__Your objective__
For the material that follows, return exactly the lines from the one with "Where should I" through the one with "Click the meteor", both ends included.

__Dataset content__
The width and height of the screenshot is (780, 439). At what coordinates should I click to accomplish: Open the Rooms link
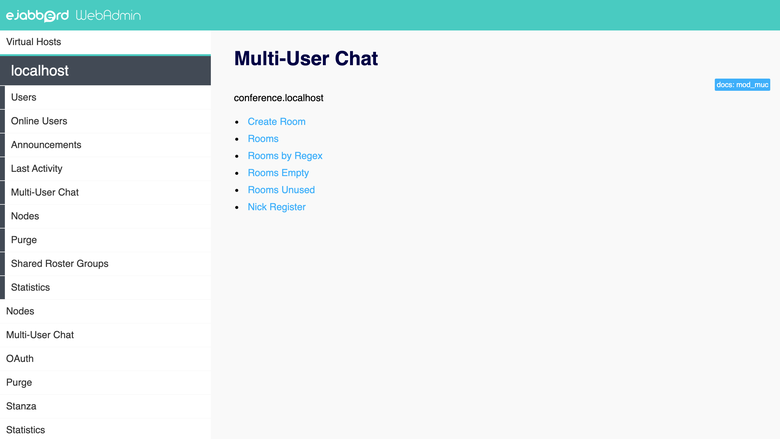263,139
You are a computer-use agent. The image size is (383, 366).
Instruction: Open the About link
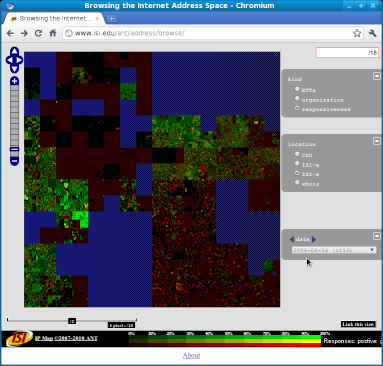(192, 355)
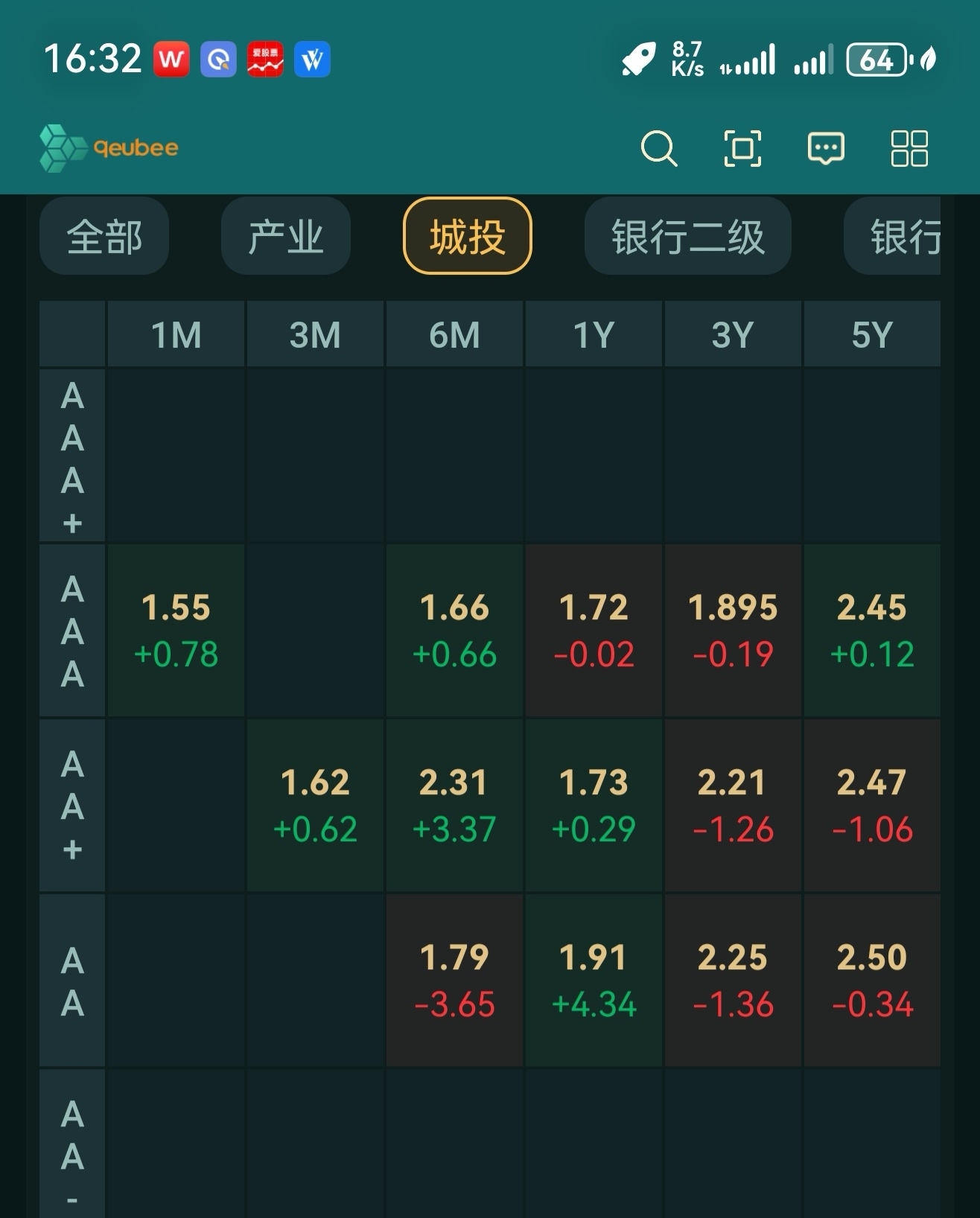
==
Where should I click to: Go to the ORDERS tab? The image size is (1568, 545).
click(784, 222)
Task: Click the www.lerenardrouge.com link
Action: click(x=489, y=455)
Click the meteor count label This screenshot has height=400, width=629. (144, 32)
--
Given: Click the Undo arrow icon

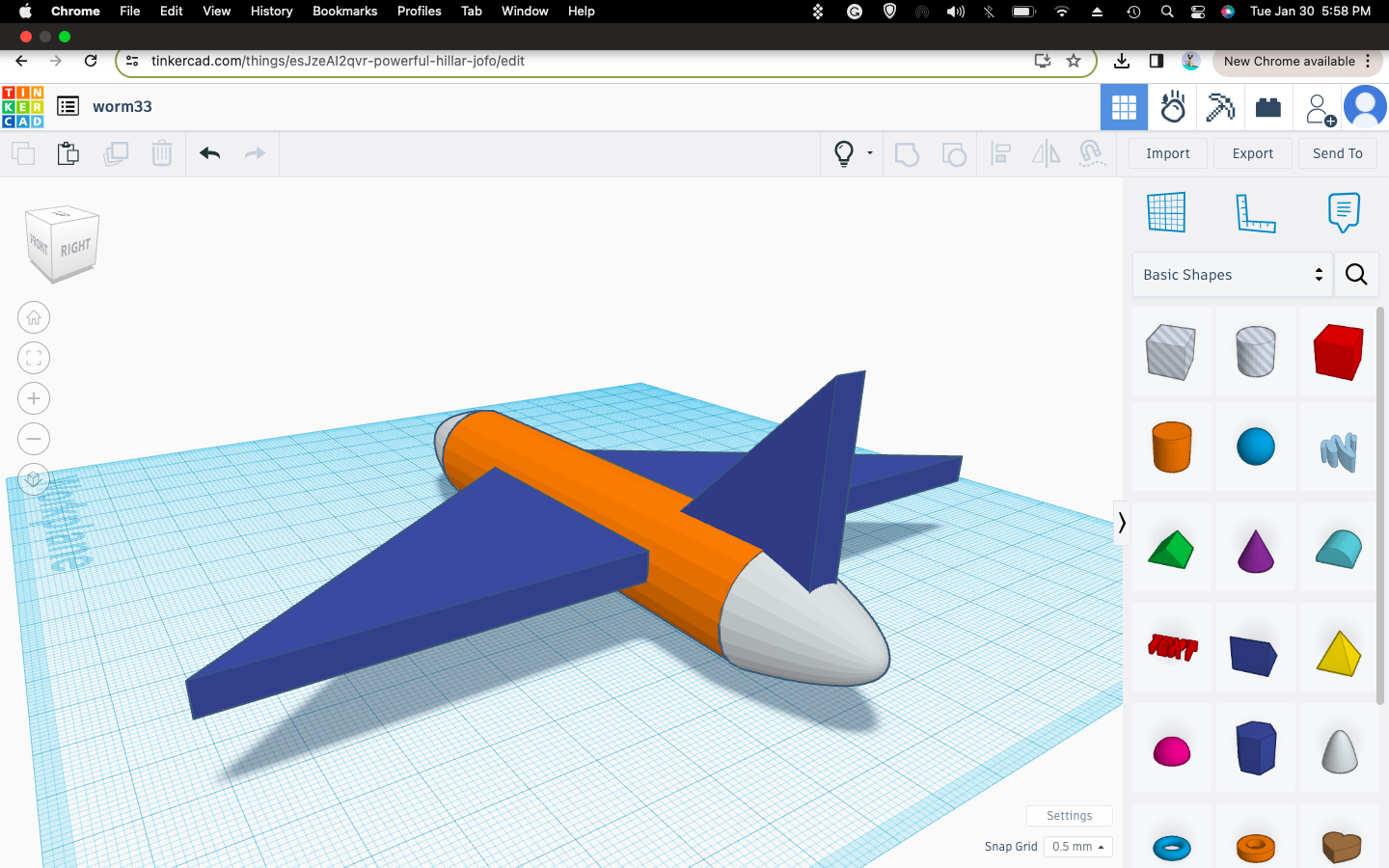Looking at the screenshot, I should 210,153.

__Response to this task__
Where should I click to: Go to the ORDERS tab? The image size is (1568, 545).
click(784, 222)
Task: Click the www.lerenardrouge.com link
Action: click(x=489, y=455)
Click the meteor count label This screenshot has height=400, width=629. (144, 32)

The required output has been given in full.